Open M for Windows is still in its infancy. Infants require a lot of attention and it is sometimes difficult to believe that infants are worth all the trouble they demand. In preliminary tests of Open M, we have encountered the kinds of problems associated with an infant product. First of all, the instruction manuals, though copious (five volumes of text) are inadequate for VB beginners. In fact, less than a page of text is devoted to the VB interface! In the last few months we have had numerous calls into InterSystems, and our experience is that they still haven't reconciled their marketing and their legal strategies. For instance, our software came without an invoice, without a license contract (the assertion of royalty-free distribution is documented by a press release from the company), and without a list of the distributable files. The package sent to us was sold to us by one InterSystems marketer as the package that developers can use to distribute their Open M applications, while another InterSystems marketer insisted to us that the developer distribution package for Open M has yet to be officially released. It is also our impression, from conversations with InterSystems technical support people, that they believe users will find the manuals and Windows Help modules sufficient to address any programmer's needs. In our opinion, this belief is hopelessly naive, and users will confront a myriad of problems that the manuals do not address. In addition, programmers will find product bugs. After all, this is a new product which must operate on a wide variety of PC configurations.
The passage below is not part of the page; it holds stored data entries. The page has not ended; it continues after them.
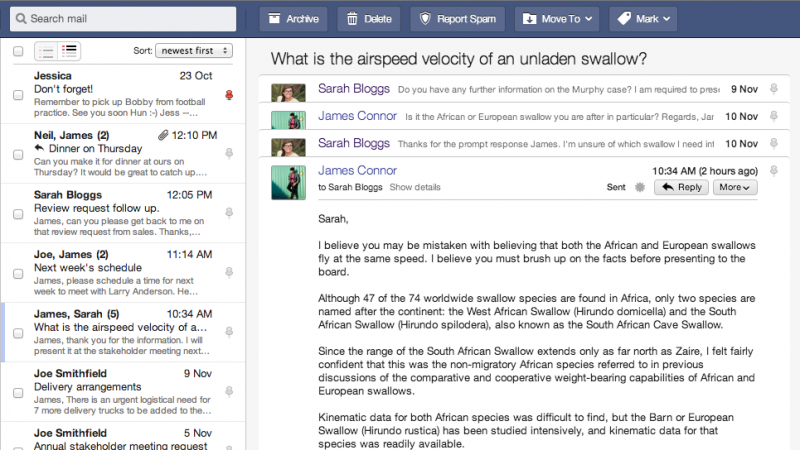The height and width of the screenshot is (450, 800).
Task: Reply to James Connor's message
Action: (x=681, y=187)

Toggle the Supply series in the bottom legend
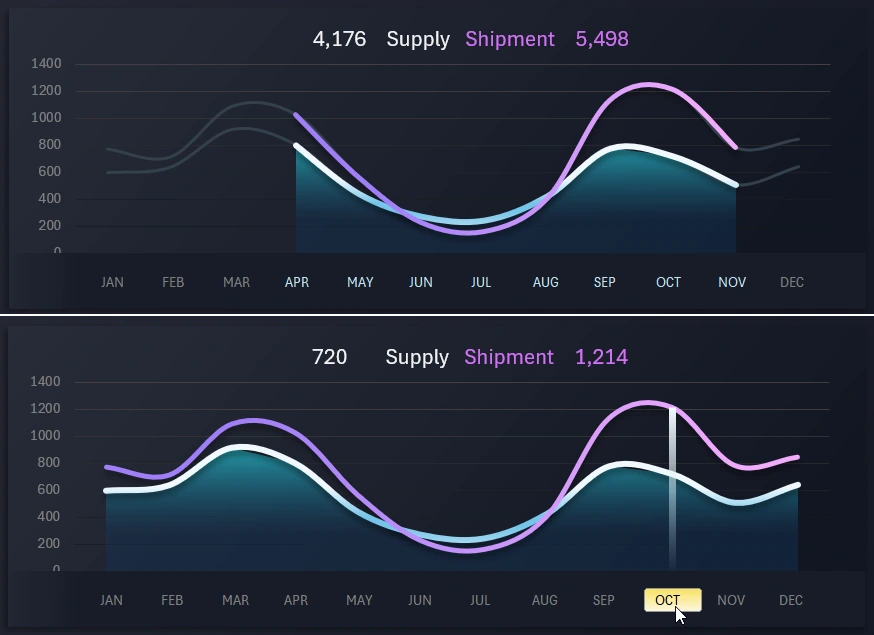416,357
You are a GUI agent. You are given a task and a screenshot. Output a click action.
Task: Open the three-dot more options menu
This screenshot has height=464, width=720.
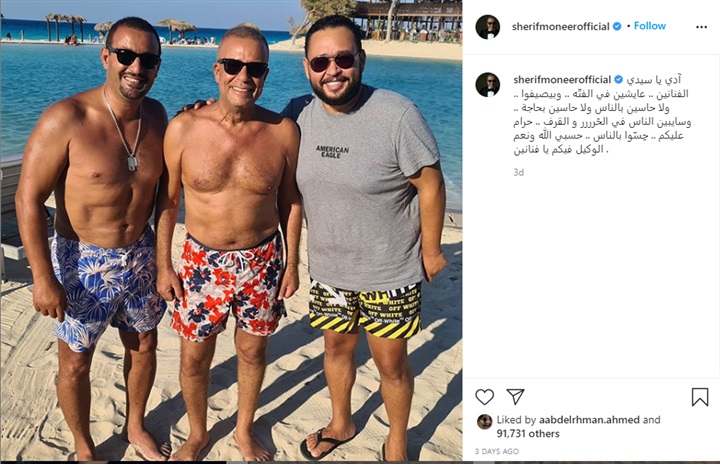click(x=701, y=27)
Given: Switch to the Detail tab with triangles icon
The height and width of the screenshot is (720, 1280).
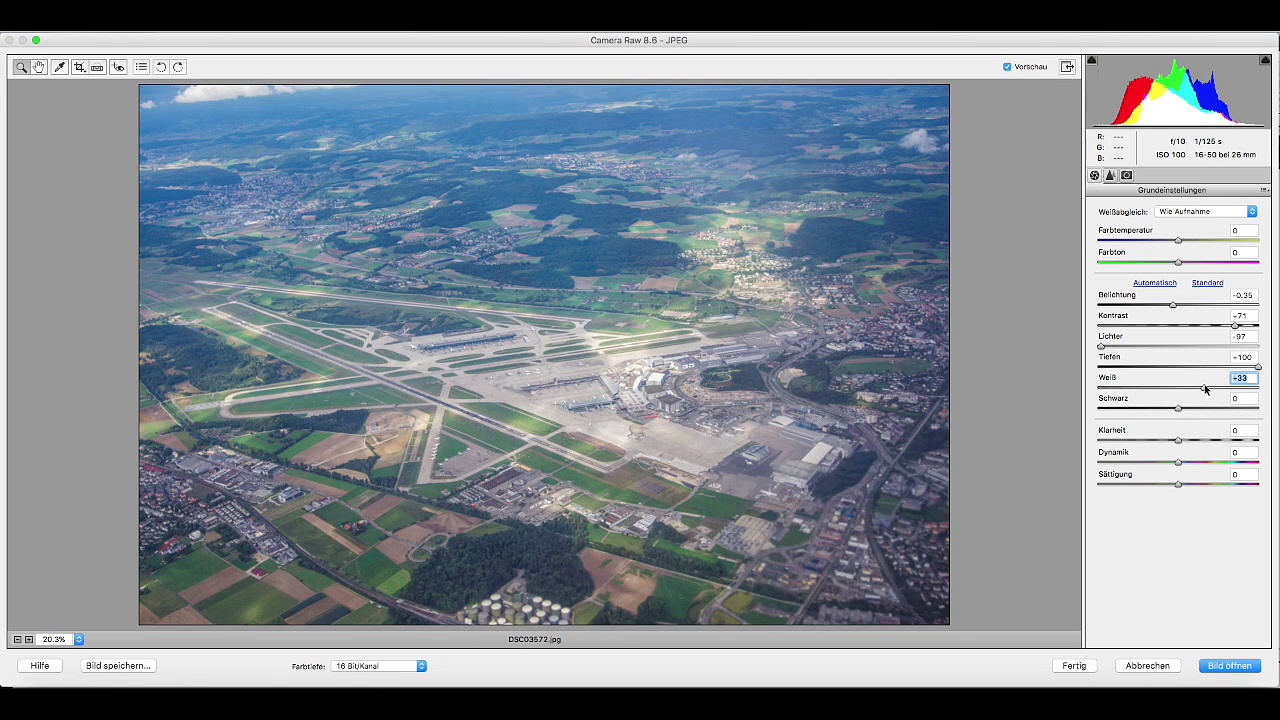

We hope that InterSystems has the necessary commitment to give Open M-programmers the support they will need.
CONCLUSION.
Until now, M vendors have targeted their efforts exclusively toward large corporate clients. Just as IBM and DEC have learned that individuals and small businesses represent a market force that cannot be ignored, M vendors are learning the same lesson. Once M code starts to appear in mass market applications, M vendors will want to attract private developers and small corporations, and will follow InterSystem's lead. There is every reason to expect that M will become a language with mass appeal, that M-programmers will work along with C, C++, Basic, and Windows application developers in multi-language applications, that a market for M instruction books will emerge in computer stores, software catalogs and book stores, and that M-programmers will at last compete in the same open job market as C programmers.
ENDNOTES.
1. T. Maxwell and B. Scott. Visual Basic SuperBible. (Corte Madera, CA: Waite Group Press, 1992).
2. G. W. Moore and J. J. Berman. Tyranny of M-vendor royalty: oppression of M-programmers. M Professional 11 (1994): 24.
3. W. Giere and G. W. Moore. Translating English into German using VA File Manager. M Computing 1 (1994): 16-31.
4. DT Windows Guide, version 2.0. (Cambridge, MA: InterSystems, 1994).